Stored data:
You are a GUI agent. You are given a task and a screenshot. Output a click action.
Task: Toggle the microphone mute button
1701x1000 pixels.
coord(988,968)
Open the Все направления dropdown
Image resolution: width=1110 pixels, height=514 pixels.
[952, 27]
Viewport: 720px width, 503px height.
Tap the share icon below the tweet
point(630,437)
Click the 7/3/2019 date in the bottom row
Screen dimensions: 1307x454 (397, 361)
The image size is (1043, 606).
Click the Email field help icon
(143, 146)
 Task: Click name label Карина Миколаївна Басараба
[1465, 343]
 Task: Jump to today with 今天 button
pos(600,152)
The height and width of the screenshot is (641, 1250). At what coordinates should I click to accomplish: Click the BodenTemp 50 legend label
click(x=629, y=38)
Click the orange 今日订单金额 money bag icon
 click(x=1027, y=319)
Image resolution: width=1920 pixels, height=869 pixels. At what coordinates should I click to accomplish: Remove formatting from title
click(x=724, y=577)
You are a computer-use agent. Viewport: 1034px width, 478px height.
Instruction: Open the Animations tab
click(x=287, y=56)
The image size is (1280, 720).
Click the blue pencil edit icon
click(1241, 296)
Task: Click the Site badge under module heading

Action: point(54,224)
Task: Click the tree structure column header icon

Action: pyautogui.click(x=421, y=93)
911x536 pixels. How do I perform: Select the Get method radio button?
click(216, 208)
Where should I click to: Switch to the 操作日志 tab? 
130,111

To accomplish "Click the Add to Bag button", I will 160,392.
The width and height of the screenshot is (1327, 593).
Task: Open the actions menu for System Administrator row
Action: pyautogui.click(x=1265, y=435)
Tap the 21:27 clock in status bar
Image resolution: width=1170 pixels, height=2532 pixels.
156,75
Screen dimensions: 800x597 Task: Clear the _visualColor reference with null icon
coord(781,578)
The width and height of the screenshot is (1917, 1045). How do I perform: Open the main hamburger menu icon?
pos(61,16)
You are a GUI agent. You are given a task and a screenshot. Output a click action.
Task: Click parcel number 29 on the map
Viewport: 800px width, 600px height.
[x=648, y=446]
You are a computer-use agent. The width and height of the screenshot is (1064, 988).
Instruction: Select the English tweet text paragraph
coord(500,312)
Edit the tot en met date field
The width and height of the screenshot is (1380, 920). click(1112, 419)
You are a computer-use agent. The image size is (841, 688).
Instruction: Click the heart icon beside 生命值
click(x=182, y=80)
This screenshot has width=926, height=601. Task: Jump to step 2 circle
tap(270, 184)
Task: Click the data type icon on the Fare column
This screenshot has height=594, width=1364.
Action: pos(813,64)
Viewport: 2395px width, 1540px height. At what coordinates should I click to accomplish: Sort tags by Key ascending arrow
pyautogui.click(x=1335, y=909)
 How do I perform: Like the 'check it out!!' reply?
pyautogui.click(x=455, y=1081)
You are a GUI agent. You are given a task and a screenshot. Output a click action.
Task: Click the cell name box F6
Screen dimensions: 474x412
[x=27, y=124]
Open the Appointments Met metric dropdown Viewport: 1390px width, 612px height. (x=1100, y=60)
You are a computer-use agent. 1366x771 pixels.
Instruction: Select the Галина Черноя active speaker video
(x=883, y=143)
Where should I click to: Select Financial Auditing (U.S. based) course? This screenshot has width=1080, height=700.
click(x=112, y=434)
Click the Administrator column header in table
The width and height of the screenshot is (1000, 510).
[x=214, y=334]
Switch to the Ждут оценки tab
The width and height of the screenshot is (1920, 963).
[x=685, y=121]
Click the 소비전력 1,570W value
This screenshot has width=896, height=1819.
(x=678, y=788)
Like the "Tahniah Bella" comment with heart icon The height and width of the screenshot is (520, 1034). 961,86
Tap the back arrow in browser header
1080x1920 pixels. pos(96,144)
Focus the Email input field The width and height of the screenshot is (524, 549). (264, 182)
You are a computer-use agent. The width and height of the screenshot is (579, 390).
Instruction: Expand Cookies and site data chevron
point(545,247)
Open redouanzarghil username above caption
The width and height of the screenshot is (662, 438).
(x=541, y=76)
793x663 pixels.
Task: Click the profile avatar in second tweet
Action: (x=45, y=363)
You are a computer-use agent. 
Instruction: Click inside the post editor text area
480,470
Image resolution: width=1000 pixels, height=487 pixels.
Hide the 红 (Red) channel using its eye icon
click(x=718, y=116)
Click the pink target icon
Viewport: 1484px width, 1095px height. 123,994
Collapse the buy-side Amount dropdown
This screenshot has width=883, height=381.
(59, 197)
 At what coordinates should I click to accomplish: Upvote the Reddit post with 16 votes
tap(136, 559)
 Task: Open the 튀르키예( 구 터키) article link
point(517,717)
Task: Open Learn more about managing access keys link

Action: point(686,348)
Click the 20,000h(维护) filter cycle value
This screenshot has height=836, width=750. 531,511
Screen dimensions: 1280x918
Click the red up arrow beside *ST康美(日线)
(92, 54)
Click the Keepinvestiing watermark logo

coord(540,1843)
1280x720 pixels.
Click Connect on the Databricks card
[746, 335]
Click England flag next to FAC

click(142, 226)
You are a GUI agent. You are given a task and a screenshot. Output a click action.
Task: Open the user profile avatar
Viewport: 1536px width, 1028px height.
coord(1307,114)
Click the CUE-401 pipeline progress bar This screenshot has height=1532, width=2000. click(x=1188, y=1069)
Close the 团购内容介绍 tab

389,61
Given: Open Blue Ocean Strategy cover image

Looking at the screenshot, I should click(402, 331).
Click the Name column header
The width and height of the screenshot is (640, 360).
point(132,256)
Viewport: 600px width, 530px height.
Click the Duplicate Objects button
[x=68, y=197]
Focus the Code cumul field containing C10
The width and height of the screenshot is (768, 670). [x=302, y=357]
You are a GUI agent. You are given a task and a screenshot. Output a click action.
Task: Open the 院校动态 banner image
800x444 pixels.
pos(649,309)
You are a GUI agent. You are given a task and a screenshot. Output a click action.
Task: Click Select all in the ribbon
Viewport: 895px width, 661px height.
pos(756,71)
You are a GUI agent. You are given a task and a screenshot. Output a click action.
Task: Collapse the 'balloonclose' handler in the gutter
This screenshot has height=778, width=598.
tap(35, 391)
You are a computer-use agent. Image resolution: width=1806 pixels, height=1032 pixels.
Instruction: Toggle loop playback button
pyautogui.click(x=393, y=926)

* Exercise instructions *
Reproduce the entries exactly as they appear.

* Response for this exercise *
You are a GUI agent. You are given a task and a screenshot. Output a click action.
Task: Toggle the microphone mute button
1701x1000 pixels.
coord(988,968)
Open the Все направления dropdown
Image resolution: width=1110 pixels, height=514 pixels.
[952, 27]
Viewport: 720px width, 503px height.
Tap the share icon below the tweet
point(630,437)
Click the 7/3/2019 date in the bottom row
Screen dimensions: 1307x454 (397, 361)
The image size is (1043, 606).
Click the Email field help icon
(143, 146)
 Task: Click name label Карина Миколаївна Басараба
[1465, 343]
 Task: Jump to today with 今天 button
pos(600,152)
The height and width of the screenshot is (641, 1250). At what coordinates should I click to accomplish: Click the BodenTemp 50 legend label
click(x=629, y=38)
Click the orange 今日订单金额 money bag icon
 click(x=1027, y=319)
Image resolution: width=1920 pixels, height=869 pixels. At what coordinates should I click to accomplish: Remove formatting from title
click(x=724, y=577)
You are a computer-use agent. Viewport: 1034px width, 478px height.
Instruction: Open the Animations tab
click(x=287, y=56)
The image size is (1280, 720).
Click the blue pencil edit icon
click(1241, 296)
Task: Click the Site badge under module heading

Action: point(54,224)
Task: Click the tree structure column header icon

Action: pyautogui.click(x=421, y=93)
911x536 pixels. How do I perform: Select the Get method radio button?
click(216, 208)
Where should I click to: Switch to the 操作日志 tab? 
130,111

To accomplish "Click the Add to Bag button", I will 160,392.
The width and height of the screenshot is (1327, 593).
Task: Open the actions menu for System Administrator row
Action: pyautogui.click(x=1265, y=435)
Tap the 21:27 clock in status bar
Image resolution: width=1170 pixels, height=2532 pixels.
156,75
Screen dimensions: 800x597 Task: Clear the _visualColor reference with null icon
coord(781,578)
The width and height of the screenshot is (1917, 1045). How do I perform: Open the main hamburger menu icon?
pos(61,16)
You are a GUI agent. You are given a task and a screenshot. Output a click action.
Task: Click parcel number 29 on the map
Viewport: 800px width, 600px height.
[x=648, y=446]
You are a computer-use agent. The width and height of the screenshot is (1064, 988).
Instruction: Select the English tweet text paragraph
coord(500,312)
Edit the tot en met date field
The width and height of the screenshot is (1380, 920). click(1112, 419)
You are a computer-use agent. The image size is (841, 688).
Instruction: Click the heart icon beside 生命值
click(x=182, y=80)
This screenshot has width=926, height=601. Task: Jump to step 2 circle
tap(270, 184)
Task: Click the data type icon on the Fare column
This screenshot has height=594, width=1364.
Action: pos(813,64)
Viewport: 2395px width, 1540px height. At what coordinates should I click to accomplish: Sort tags by Key ascending arrow
pyautogui.click(x=1335, y=909)
 How do I perform: Like the 'check it out!!' reply?
pyautogui.click(x=455, y=1081)
You are a GUI agent. You are given a task and a screenshot. Output a click action.
Task: Click the cell name box F6
Screen dimensions: 474x412
[x=27, y=124]
Open the Appointments Met metric dropdown Viewport: 1390px width, 612px height. (x=1100, y=60)
You are a computer-use agent. 1366x771 pixels.
Instruction: Select the Галина Черноя active speaker video
(x=883, y=143)
Where should I click to: Select Financial Auditing (U.S. based) course? This screenshot has width=1080, height=700.
click(x=112, y=434)
Click the Administrator column header in table
The width and height of the screenshot is (1000, 510).
[x=214, y=334]
Switch to the Ждут оценки tab
The width and height of the screenshot is (1920, 963).
[x=685, y=121]
Click the 소비전력 1,570W value
This screenshot has width=896, height=1819.
(x=678, y=788)
Like the "Tahniah Bella" comment with heart icon The height and width of the screenshot is (520, 1034). 961,86
Tap the back arrow in browser header
1080x1920 pixels. pos(96,144)
Focus the Email input field The width and height of the screenshot is (524, 549). (264, 182)
You are a computer-use agent. The width and height of the screenshot is (579, 390).
Instruction: Expand Cookies and site data chevron
point(545,247)
Open redouanzarghil username above caption
The width and height of the screenshot is (662, 438).
(x=541, y=76)
793x663 pixels.
Task: Click the profile avatar in second tweet
Action: (x=45, y=363)
You are a computer-use agent. 
Instruction: Click inside the post editor text area
480,470
Image resolution: width=1000 pixels, height=487 pixels.
Hide the 红 (Red) channel using its eye icon
click(x=718, y=116)
Click the pink target icon
Viewport: 1484px width, 1095px height. 123,994
Collapse the buy-side Amount dropdown
This screenshot has width=883, height=381.
(59, 197)
 At what coordinates should I click to accomplish: Upvote the Reddit post with 16 votes
tap(136, 559)
 Task: Open the 튀르키예( 구 터키) article link
point(517,717)
Task: Open Learn more about managing access keys link

Action: point(686,348)
Click the 20,000h(维护) filter cycle value
This screenshot has height=836, width=750. 531,511
Screen dimensions: 1280x918
Click the red up arrow beside *ST康美(日线)
(92, 54)
Click the Keepinvestiing watermark logo

coord(540,1843)
1280x720 pixels.
Click Connect on the Databricks card
[746, 335]
Click England flag next to FAC

click(142, 226)
You are a GUI agent. You are given a task and a screenshot. Output a click action.
Task: Open the user profile avatar
Viewport: 1536px width, 1028px height.
coord(1307,114)
Click the CUE-401 pipeline progress bar This screenshot has height=1532, width=2000. click(x=1188, y=1069)
Close the 团购内容介绍 tab

389,61
Given: Open Blue Ocean Strategy cover image

Looking at the screenshot, I should click(402, 331).
Click the Name column header
The width and height of the screenshot is (640, 360).
point(132,256)
Viewport: 600px width, 530px height.
Click the Duplicate Objects button
[x=68, y=197]
Focus the Code cumul field containing C10
The width and height of the screenshot is (768, 670). [x=302, y=357]
You are a GUI agent. You are given a task and a screenshot. Output a click action.
Task: Open the 院校动态 banner image
800x444 pixels.
pos(649,309)
You are a GUI agent. You are given a task and a screenshot. Output a click action.
Task: Click Select all in the ribbon
Viewport: 895px width, 661px height.
pos(756,71)
You are a GUI agent. You are given a task and a screenshot. Output a click action.
Task: Collapse the 'balloonclose' handler in the gutter
This screenshot has height=778, width=598.
tap(35, 391)
You are a computer-use agent. Image resolution: width=1806 pixels, height=1032 pixels.
Instruction: Toggle loop playback button
pyautogui.click(x=393, y=926)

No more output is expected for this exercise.